Il convient cependant de remarquer ici que le texte de Cicéron, principale source sur ce sujet, ne permet pas d'aboutir à cette conclusion. Pour Cicéron, les stoïciens ont employé la distinction entre les causes synectiques et les causes procatarctiques, mais pas celle entre les causes internes et les causes externes, ces deux distinctions ne se recoupant pas. Selon Cicéron, qui affirme reprendre le néo-académicien Carnéade[7], seule la distinction entre les causes internes et les causes externes permet de penser la liberté.

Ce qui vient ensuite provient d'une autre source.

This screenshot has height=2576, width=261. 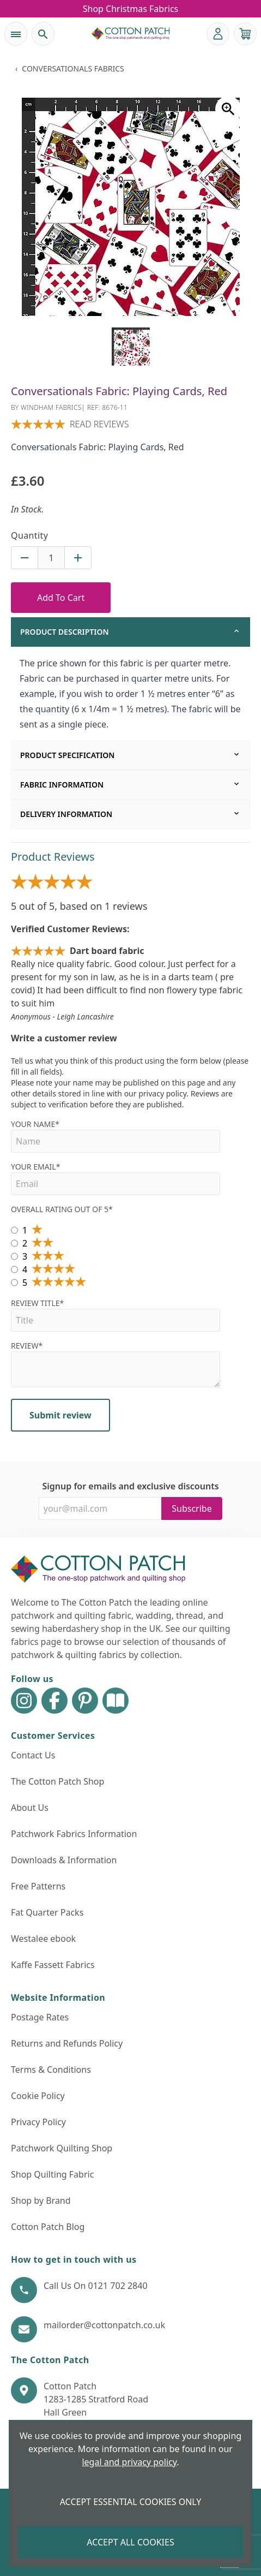 What do you see at coordinates (53, 1965) in the screenshot?
I see `Kaffe Fassett Fabrics` at bounding box center [53, 1965].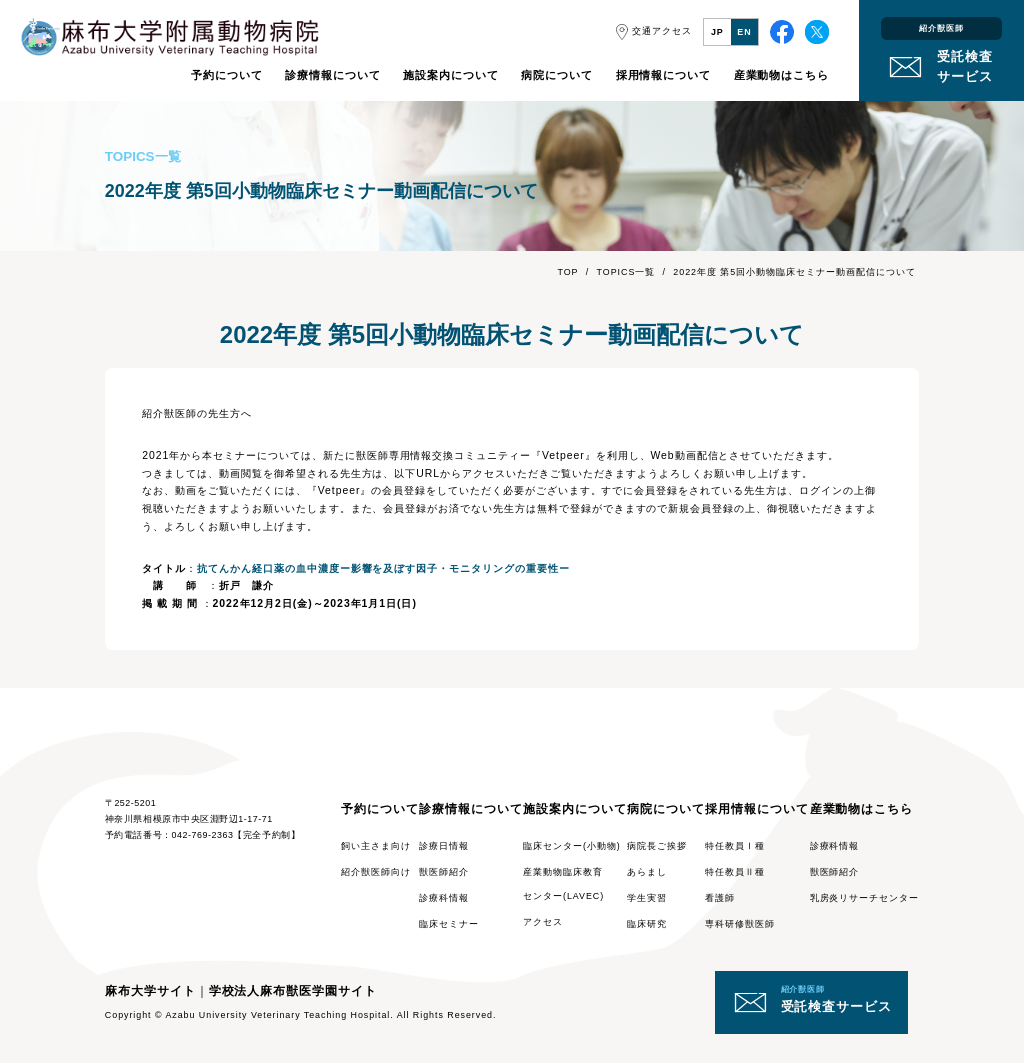  Describe the element at coordinates (782, 75) in the screenshot. I see `産業動物はこちら` at that location.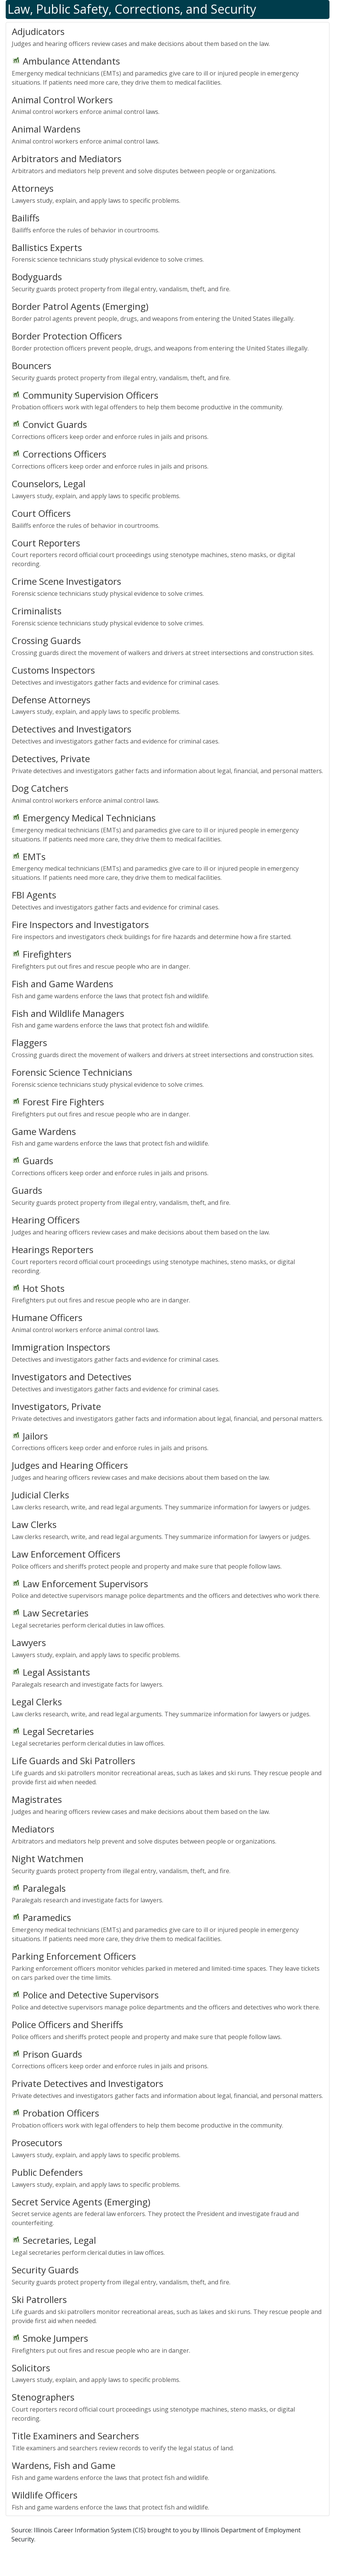 The width and height of the screenshot is (342, 2576). I want to click on Animal control workers enforce animal control laws., so click(167, 104). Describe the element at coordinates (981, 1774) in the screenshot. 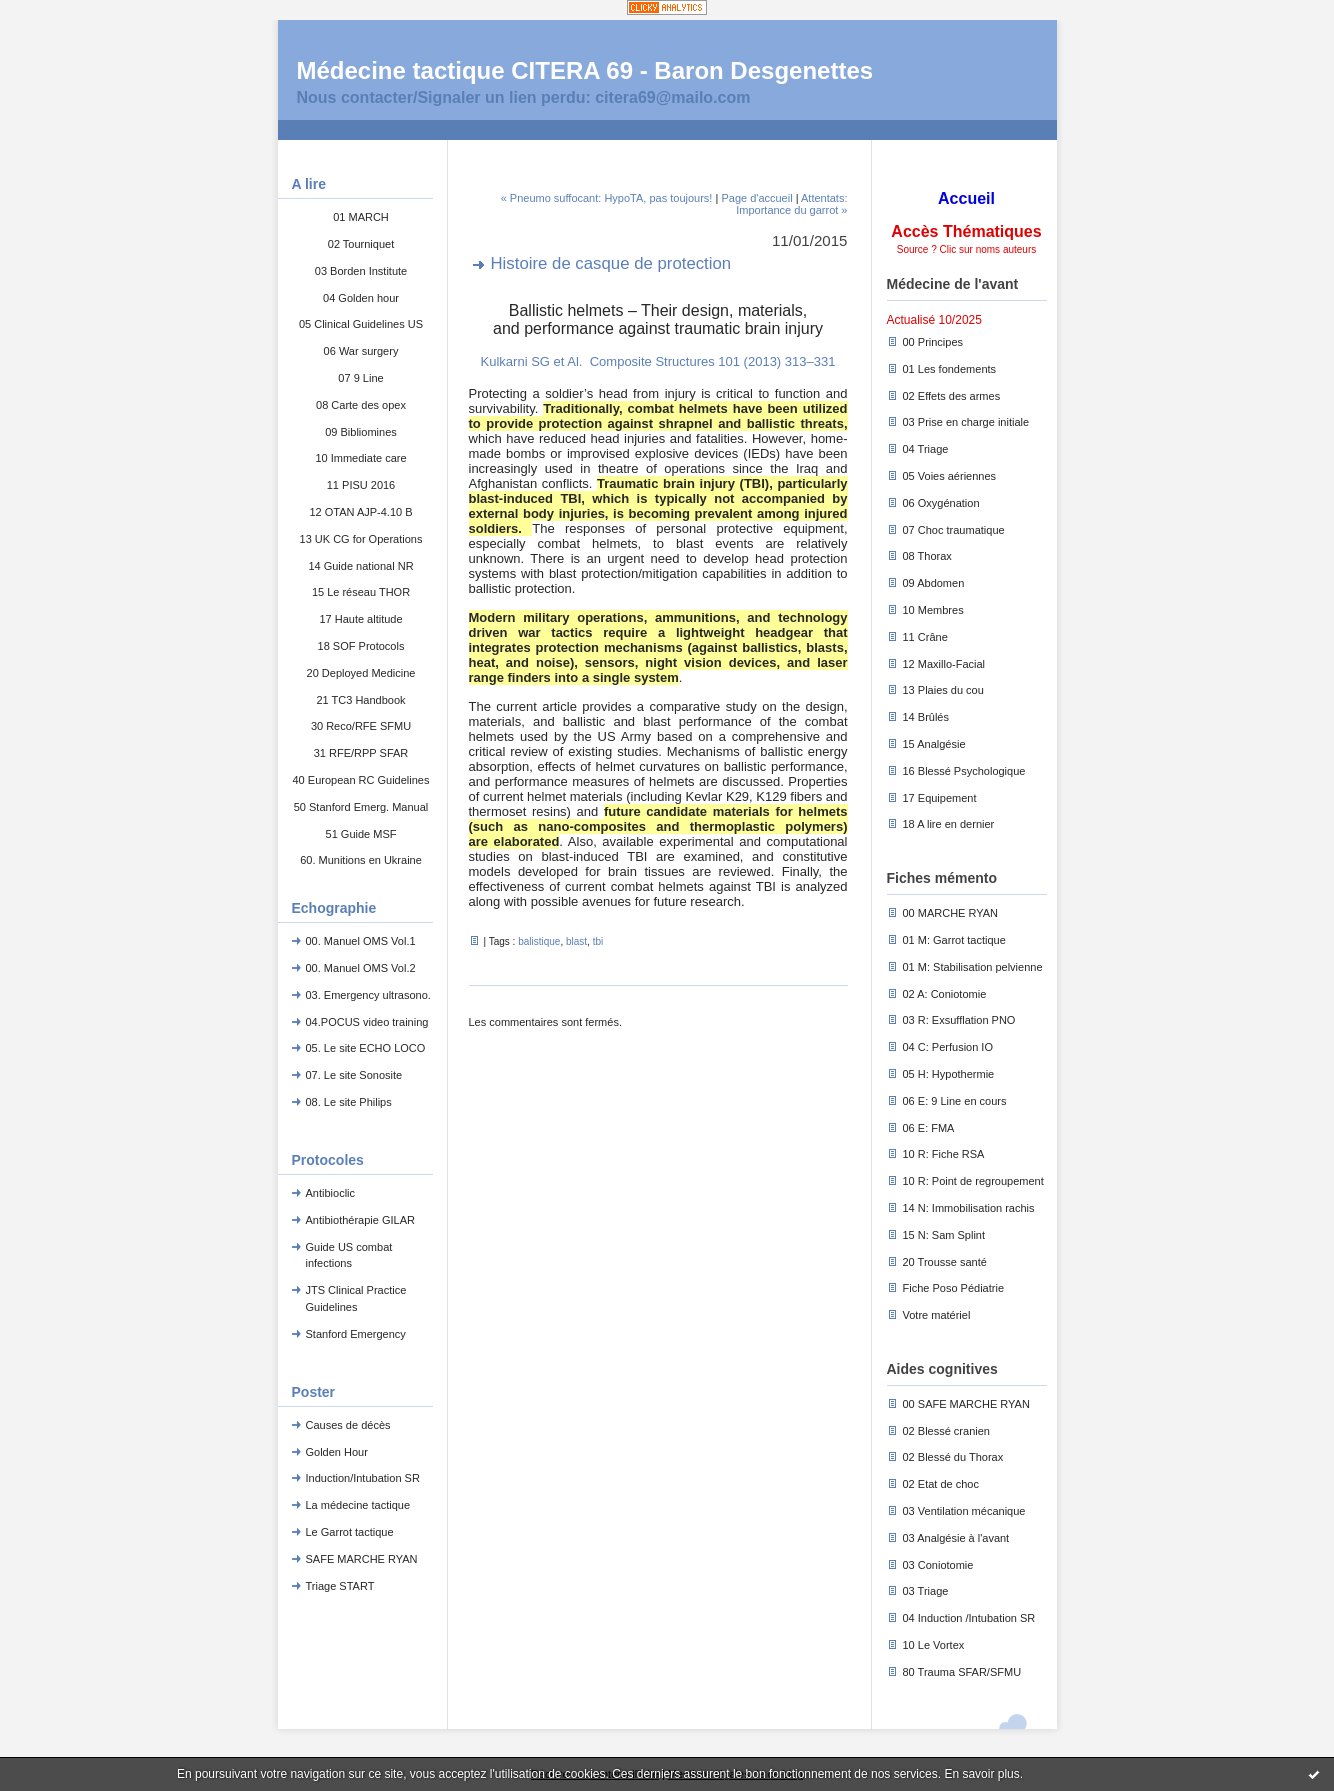

I see `En savoir plus` at that location.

Le stoïcisme maintient ainsi la liberté de l’homme en tant qu’être rationnel. Si je ne puis rien modifier aux événements qui m’affectent, je suis cependant le maître de la manière dont je les accueille et dont j’y réagis. Le dieu m’a laissé la jouissance de l’essentiel : le bon usage de ma raison. Le cylindre ne se déplace pas comme le cône, et le fou ne réagit pas comme le sage : il ne tient qu’à moi et à ma pratique de la philosophie de perfectionner ma raison pour porter des jugements sains sur le monde qui m’entoure. Mais si Chrysippe s’efforça de concilier le fatum stoicum avec l’action et la moralité, sa réponse ne fut guère entendue par les adversaires du stoïcisme, qui, jusqu’à la fin de l’Antiquité ne cessèrent de ressasser les mêmes objections à l’encontre de cette école.